Transcription, pictures excluded: write out the data below exactly.
-------- RECORDED INFORMATION --------
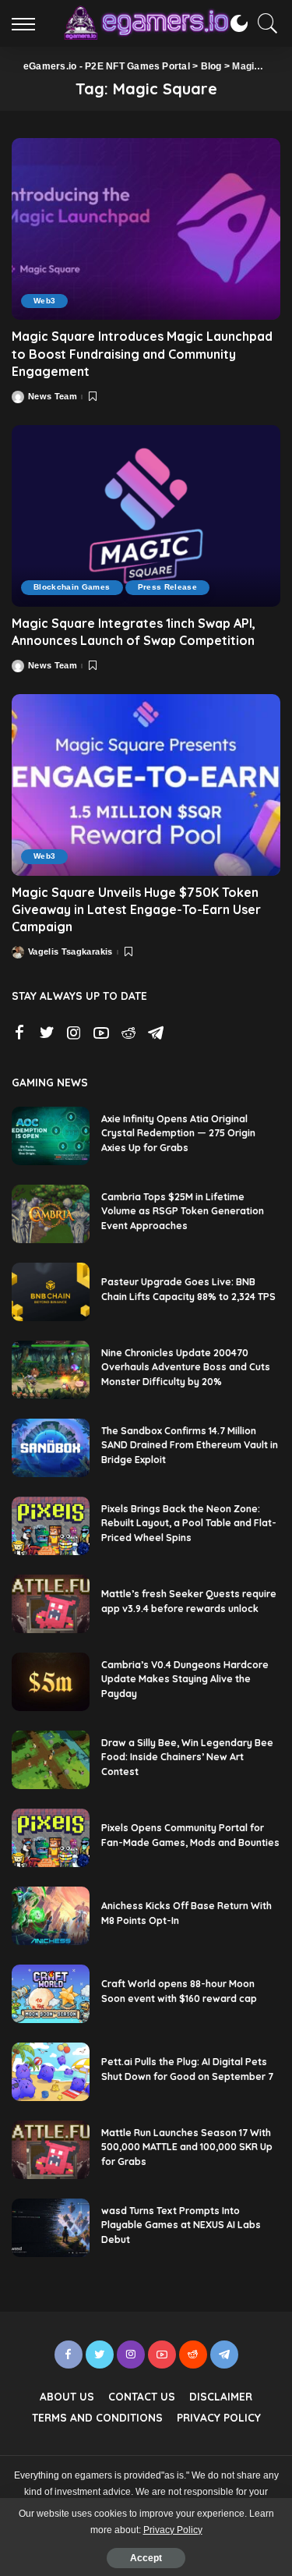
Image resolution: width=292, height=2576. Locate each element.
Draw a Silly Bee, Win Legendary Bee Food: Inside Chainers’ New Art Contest (187, 1757)
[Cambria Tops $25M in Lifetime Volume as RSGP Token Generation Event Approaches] (51, 1214)
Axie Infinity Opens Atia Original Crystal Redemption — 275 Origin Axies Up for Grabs (178, 1133)
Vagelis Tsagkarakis (70, 952)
--------
> **WRITTEN SOLUTION**
Image resolution: width=292, height=2576. Locate each element.
Draw a Silly Bee, Win Legendary Bee Food: Inside Chainers’ New Art Contest (187, 1757)
[Cambria Tops $25M in Lifetime Volume as RSGP Token Generation Event Approaches] (51, 1214)
Axie Infinity Opens Atia Original Crystal Redemption — 275 Origin Axies Up for Grabs (178, 1133)
Vagelis Tsagkarakis (70, 952)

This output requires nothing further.